As seen on Table 2, each dataset used in this study had different sleep characteristics. The external validation datasets had lower percentages of wake stages as compared to the initial training and the fine-tuning datasets, and improved in wake stage prediction performance after fine-tuning. The fine-tuning dataset had a higher percentage of wake stages as compared to the initial training dataset, and thus it could be hypothesized that additional data with more wake stages, along with the fact that AASM guidelines label more stages as wake during sleep onset as compared to R&K, led to a better generalization of this stage in external validation. Furthermore, the fine-tuning dataset had a lower percentage of deep sleep stages as compared to the initial training dataset, and the improvement in deep sleep prediction performance was only slight in the external validation following fine-tuning – which may be due to the fact that the R&K standard is different to AASM standard in terms of labeling deep sleep, and the model was fine-tuned to match AASM scoring. Therefore, additional data for fine-tuning with greater distribution of a particular stage may lead to better prediction performance.

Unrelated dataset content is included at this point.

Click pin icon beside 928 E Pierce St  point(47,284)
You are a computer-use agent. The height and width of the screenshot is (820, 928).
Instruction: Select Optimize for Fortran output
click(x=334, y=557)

Table 2 Sleep characteristics of the datasets

Full size table

The results seen above were not in-line with our initial hypothesis that fine-tuning on AASM dataset will lead to significant improvements in deep sleep prediction during external validation. More than the differences in scoring standards of deep sleep stage for the R&K system and the AASM system, the differences in the distribution of stages for the various datasets seem to affect the final external validation performance. However, as training with the combined R&K and AASM datasets led to worse results than the proposed method, there may also be different factors at play which has to do with the order in which the training occurs. By training the model first with a larger R&K dataset to achieve generalizability in encoding information from the input features, and fine-tuning the sequential prediction and decoding with the AASM dataset, which had a larger distribution of wake stages, the model weights may have adjusted to better predict wake while keeping the generalizability of encoding the input features. Although this idea was further tested by stratifying the AASM fine-tuning dataset to have increased distributions of each stage, it could not be recreated for the other stages, as increasing the distribution of one stage led to decreasing the distribution of the other stages. Hence, a further study is warranted using larger datasets to determine the effect of sleep characteristics on the performance of proposed fine-tuning method.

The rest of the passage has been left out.